_EXCERPTED PASSAGE_:
*** Block opens ***

This weekend, I had my first legitimate panic attack in front of Erik.
Since the beginning of our relationship, I talked about my anxiety candidly. I remember telling him on the night of our first kiss – five days before he asked me out – that I have some issues. He reacted supportively, saying that he would be happy to help me get through tough times. He’s said this whenever I’ve brought it up again. It’s one of the things I found really refreshing about him.
We’ve been dating for just over a year and half. In that time, my anxiety hasn’t truly flared up in front of him. Part of it is that I do my best to prevent it. Part of it is that I always felt uniquely at ease around him. I used to think this was a good thing: how fabulous that my anxiety stayed at bay while we were together! It didn’t put a damper on anything we did, which is what I hate most about being anxious. After this weekend, I realize I was only putting off the inevitable.
On Saturday night, we went on a dinner cruise with his family – his parents, Natalie, and her husband. I had been dreading this from the get-go. I regretted not declining earlier, insisting that someone go in my place. Still, I was able to put the worry out of my mind and prepare, something I’ve always found calming. I bought two kinds of motion-sickness medicine, acupressure bracelets, and ginger gum. I felt ready.
But as soon as I walked down that pier and heard the boats rocking in the harbor, I freaked. Stepping on board didn’t help – because we were still docked, there was a distinct rocking motion. I panicked.
Tears came involuntarily as I clutched at my bag and focused my eyes on anything but the windows that displayed visually the teetering motion I felt. There was no way I could survive three hours on a boat if it was going to feel like this. All of my well-laid-out plans to retreat to the top deck and put on my bracelets were out the window; I wanted off the boat. Now. And I said as much, through clenched teeth, to Erik, along with I want to go home, I can’t do this, and why are you making me do this?
I could tell he was dumbfounded. In theory, anxiety wasn’t a big deal to him. It was a vague concept, one that he probably interpreted as me being a little nervous about things. To see it in full force, however, was completely different. He didn’t know what to say or do, which just made me feel guilty.

*** Block closes ***

_EXERCISE_:
Could you carry on the account of the panic attack on the dinner cruise, picking up right after its final sentence? The records are separate material and not part of the account above.

Recorded data

*** Block opens ***

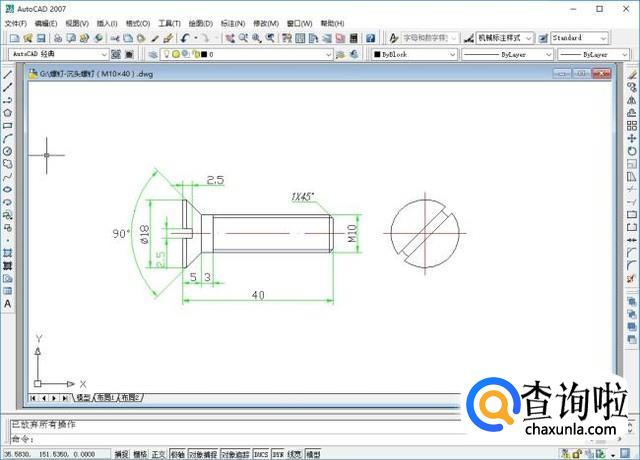Select the Polygon draw tool
The image size is (640, 460).
tap(8, 113)
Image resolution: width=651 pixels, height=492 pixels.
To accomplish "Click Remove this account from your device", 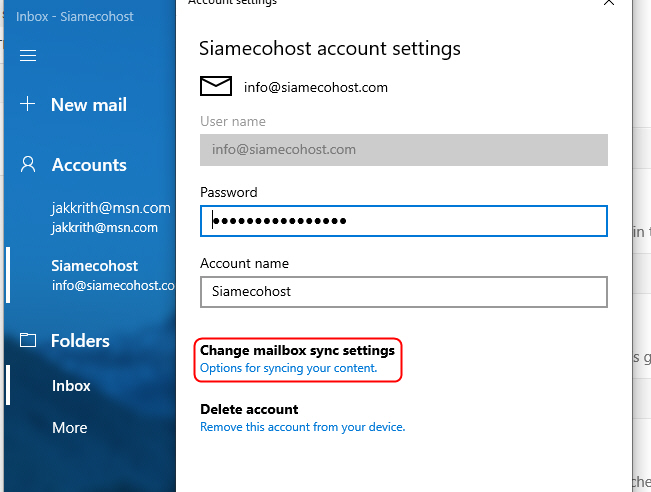I will point(302,427).
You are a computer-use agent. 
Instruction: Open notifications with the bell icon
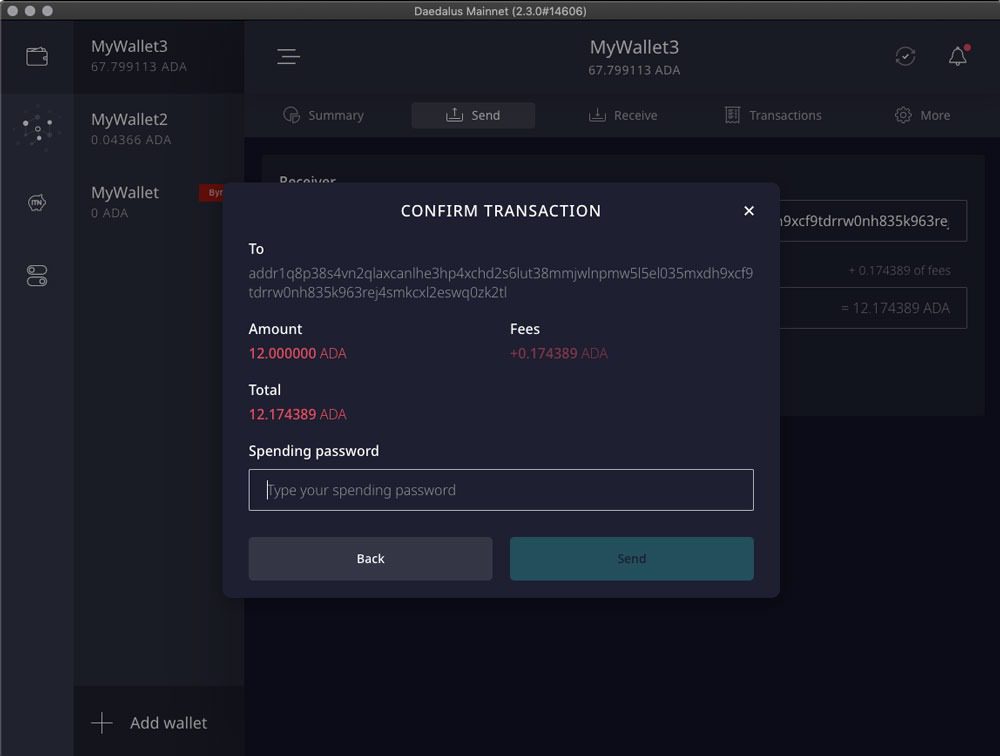957,56
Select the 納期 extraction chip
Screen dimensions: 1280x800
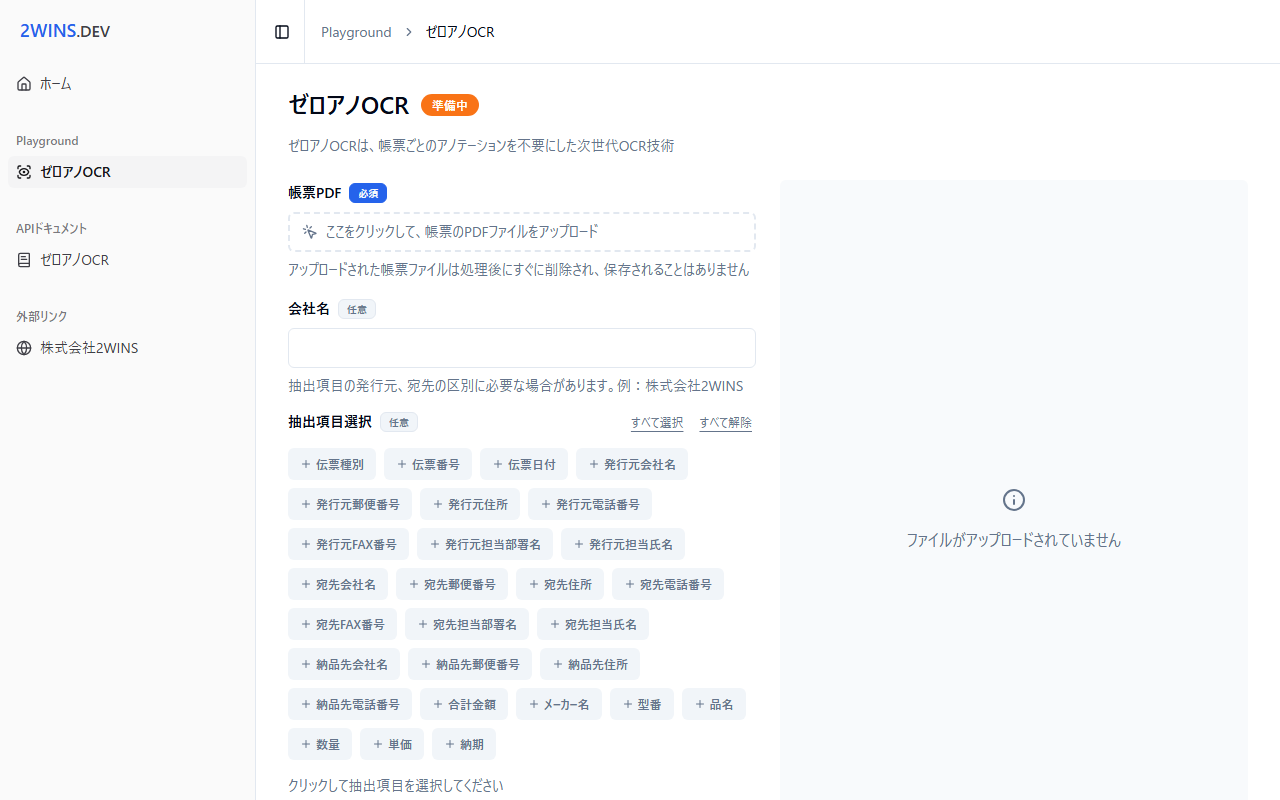[463, 744]
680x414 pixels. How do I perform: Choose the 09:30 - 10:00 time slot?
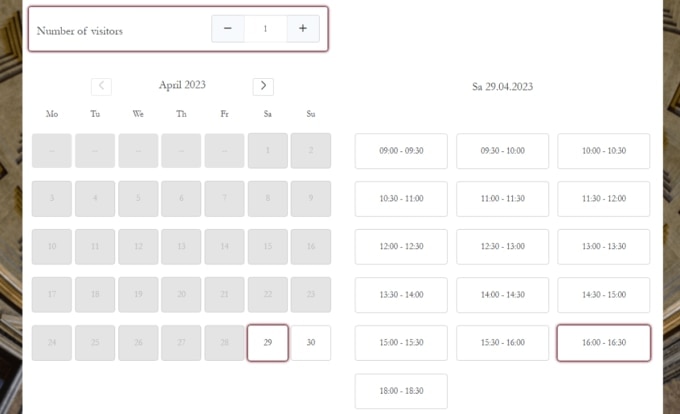click(x=502, y=151)
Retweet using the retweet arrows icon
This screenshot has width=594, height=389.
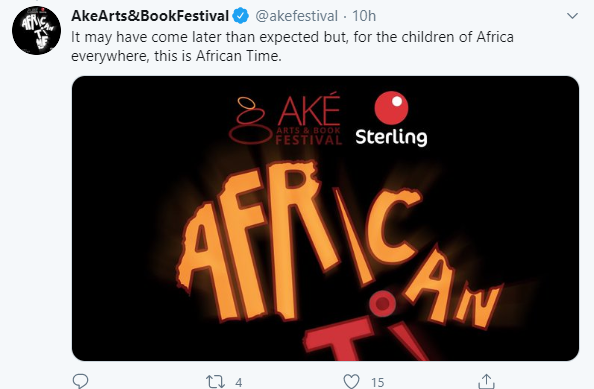click(215, 382)

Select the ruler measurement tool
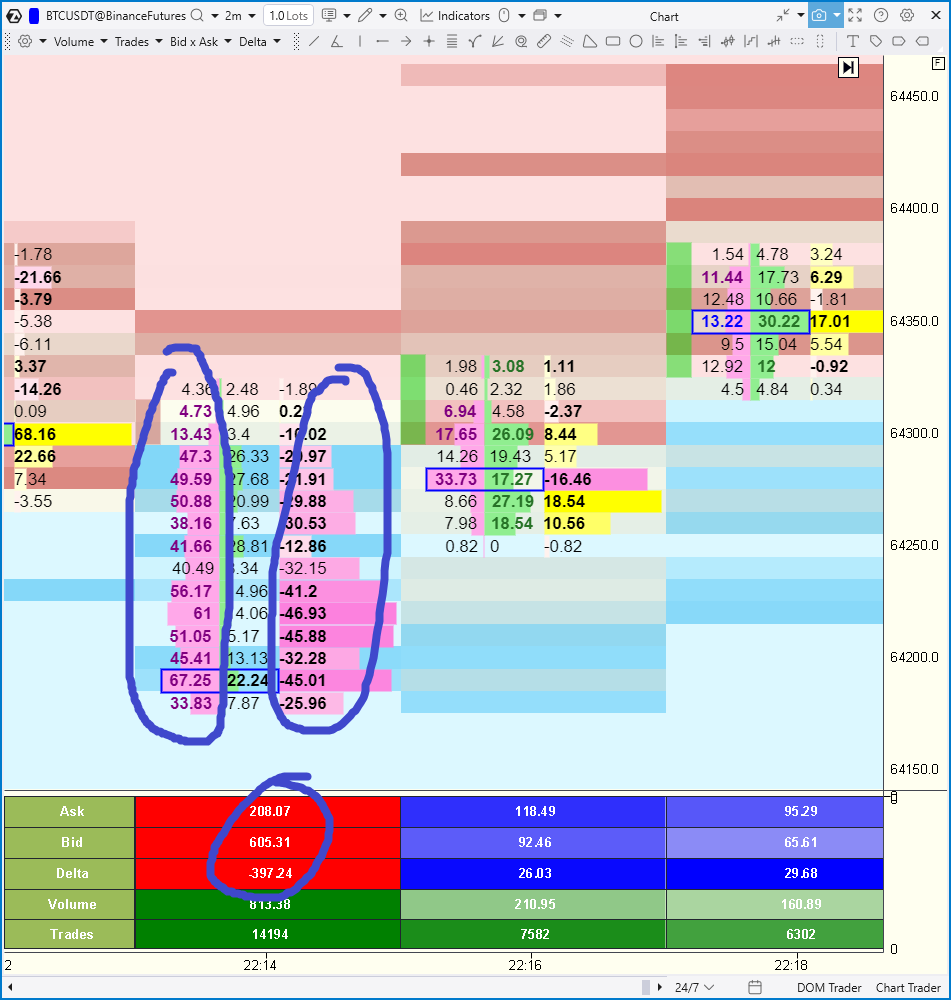pyautogui.click(x=543, y=42)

*** Block closes ***

_EXPECTED ANSWER_:
Thankfully, Natalie (who is my best friend of five years and well aware of my anxiety issues) came to greet me and, upon seeing my tear-filled eyes, calmed me down. She hugged me tightly and asked what was wrong. When I told her, she reassured me and told me her husband said that this was the worst of it – once we got moving, it would be okay. I would be okay. And I believed her.
I don’t fault Erik for his reaction, not in the least. He didn’t know. But that’s the thing – he didn’t know. Now, he realizes what anxiety does to me and that it’s possible – and probable – that I’ll have a similar reaction to most new experiences. It was a dose of reality for him, and quite frankly, it scares me. This realization could have a negative impact on our relationship, because he has to deal with the reality that this is “normal.” Is that something he wants to deal with? Is he willing to give up going on cruises – real, week-long ones – together, because it’s something I know is too overwhelming for me?
I ended up enjoying the rest of the cruise, though I will admit I'm relieved to have it off of my mind. But now I've replaced that anxiety with worry, because I never anticipated Erik's reaction to seeing me panic. All I can do is discuss it more, promise to try my hardest to work on it and not let it paralyze me, and ask him to be patient. Trust isn't my strong point, but I don't have much other choice.